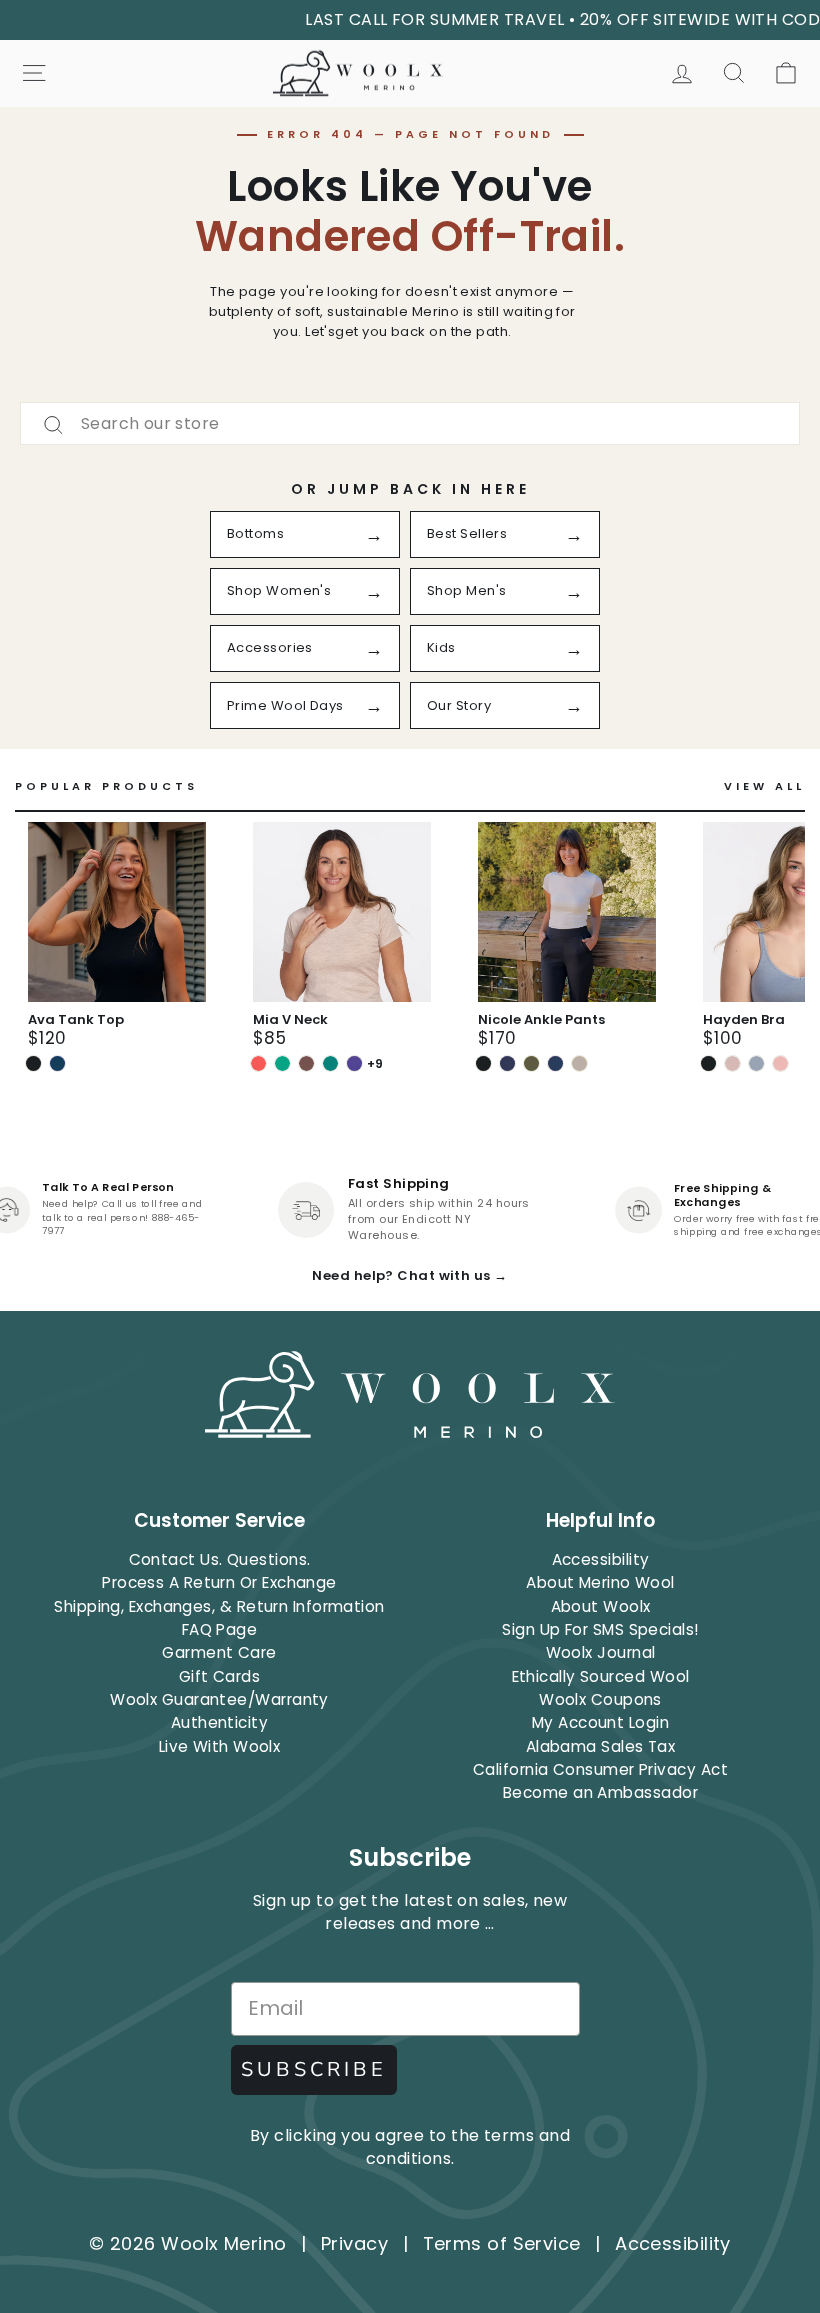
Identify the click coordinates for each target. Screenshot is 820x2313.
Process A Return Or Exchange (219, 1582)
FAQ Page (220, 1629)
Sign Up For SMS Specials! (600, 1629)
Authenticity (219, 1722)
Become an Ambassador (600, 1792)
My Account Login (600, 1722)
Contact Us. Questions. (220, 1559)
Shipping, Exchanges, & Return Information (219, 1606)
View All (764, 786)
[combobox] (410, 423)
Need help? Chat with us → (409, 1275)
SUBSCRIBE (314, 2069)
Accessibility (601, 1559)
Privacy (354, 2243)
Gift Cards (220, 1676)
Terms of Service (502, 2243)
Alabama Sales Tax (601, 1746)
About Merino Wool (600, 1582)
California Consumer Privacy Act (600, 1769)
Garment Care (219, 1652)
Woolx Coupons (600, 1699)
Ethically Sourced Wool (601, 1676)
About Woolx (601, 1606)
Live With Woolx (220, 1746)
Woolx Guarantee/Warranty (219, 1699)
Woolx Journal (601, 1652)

--

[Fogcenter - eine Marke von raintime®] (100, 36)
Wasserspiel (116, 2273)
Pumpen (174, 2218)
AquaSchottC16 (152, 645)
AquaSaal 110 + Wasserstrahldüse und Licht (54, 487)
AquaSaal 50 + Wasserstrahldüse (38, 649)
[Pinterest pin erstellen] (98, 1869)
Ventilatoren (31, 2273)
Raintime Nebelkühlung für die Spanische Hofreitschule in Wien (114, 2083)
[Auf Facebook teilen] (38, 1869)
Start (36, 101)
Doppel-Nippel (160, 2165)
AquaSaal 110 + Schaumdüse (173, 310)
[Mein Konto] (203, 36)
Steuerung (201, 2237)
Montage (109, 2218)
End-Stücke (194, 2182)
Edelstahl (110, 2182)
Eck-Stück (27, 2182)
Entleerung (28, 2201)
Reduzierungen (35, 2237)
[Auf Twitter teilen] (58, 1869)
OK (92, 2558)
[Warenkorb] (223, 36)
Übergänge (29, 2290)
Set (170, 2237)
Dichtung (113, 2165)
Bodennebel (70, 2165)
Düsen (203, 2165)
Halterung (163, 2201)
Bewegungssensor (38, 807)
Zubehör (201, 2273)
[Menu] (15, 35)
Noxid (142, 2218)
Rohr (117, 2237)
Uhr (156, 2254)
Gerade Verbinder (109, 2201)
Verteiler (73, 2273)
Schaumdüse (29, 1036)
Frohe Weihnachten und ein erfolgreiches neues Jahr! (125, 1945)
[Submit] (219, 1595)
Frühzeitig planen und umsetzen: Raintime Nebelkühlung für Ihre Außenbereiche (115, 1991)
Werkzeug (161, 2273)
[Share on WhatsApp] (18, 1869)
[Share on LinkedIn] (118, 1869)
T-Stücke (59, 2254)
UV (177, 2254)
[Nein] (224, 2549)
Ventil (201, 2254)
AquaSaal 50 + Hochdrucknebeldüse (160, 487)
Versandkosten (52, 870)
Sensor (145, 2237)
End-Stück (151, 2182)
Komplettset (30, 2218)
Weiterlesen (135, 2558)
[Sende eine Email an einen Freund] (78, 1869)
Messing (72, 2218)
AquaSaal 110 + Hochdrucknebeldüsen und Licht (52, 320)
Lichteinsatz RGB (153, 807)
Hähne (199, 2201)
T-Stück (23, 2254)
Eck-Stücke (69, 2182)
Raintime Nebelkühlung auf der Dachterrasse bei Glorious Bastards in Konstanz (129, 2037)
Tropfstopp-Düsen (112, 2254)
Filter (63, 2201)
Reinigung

==

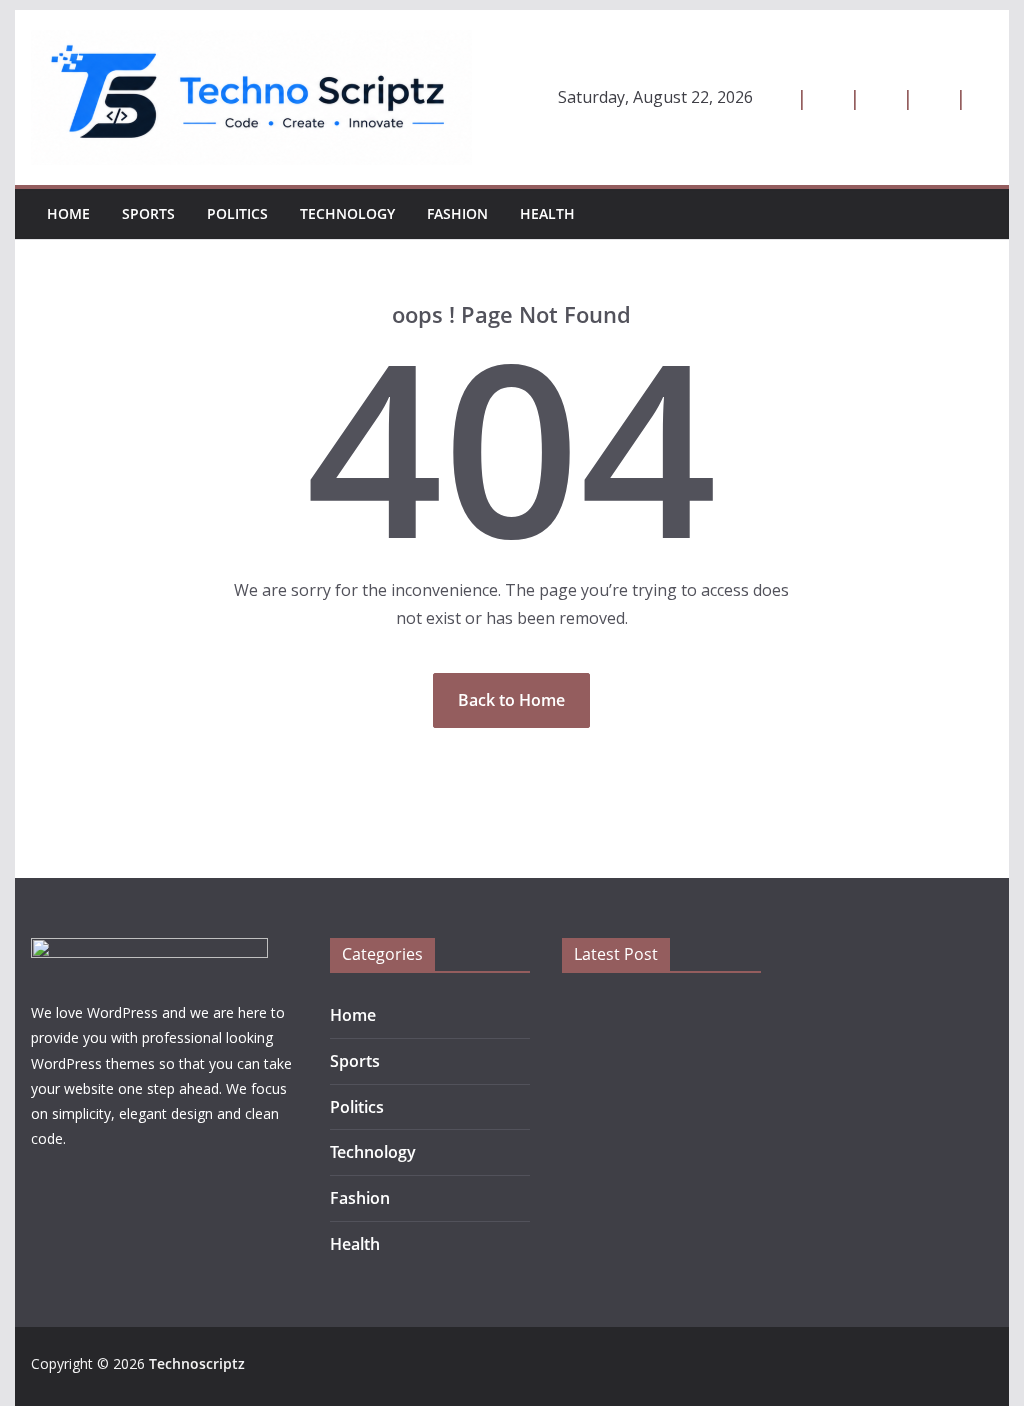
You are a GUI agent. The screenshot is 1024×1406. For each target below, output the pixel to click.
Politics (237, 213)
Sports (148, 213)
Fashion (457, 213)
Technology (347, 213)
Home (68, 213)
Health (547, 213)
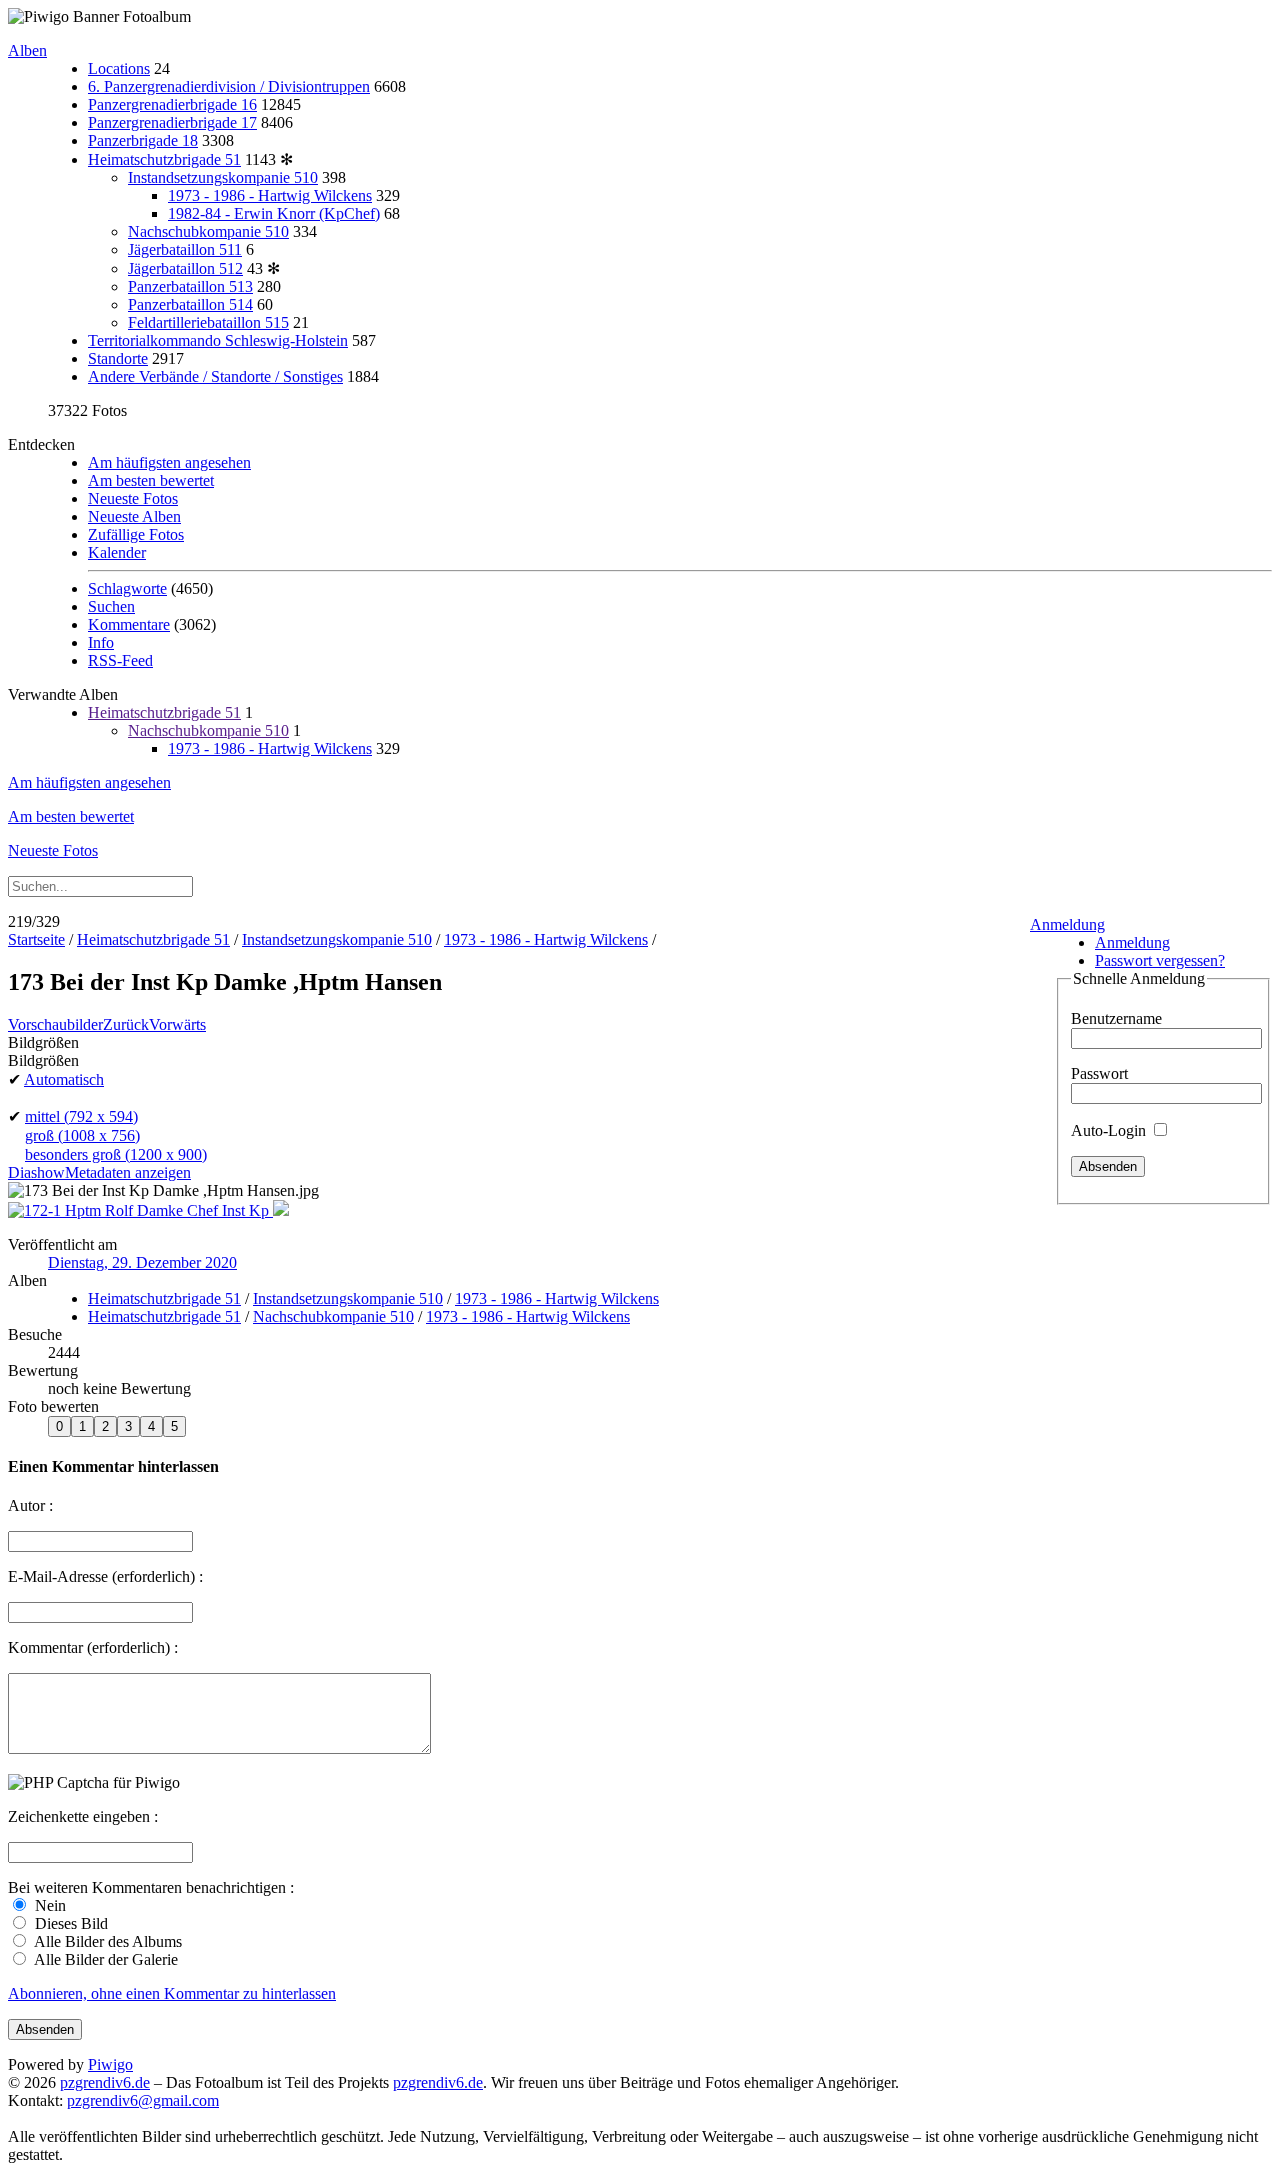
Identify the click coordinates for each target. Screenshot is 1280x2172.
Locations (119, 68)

Work request - Say how many lines above contain the string "Wasserstrahldüse", writing only the number.

Exercise response - 2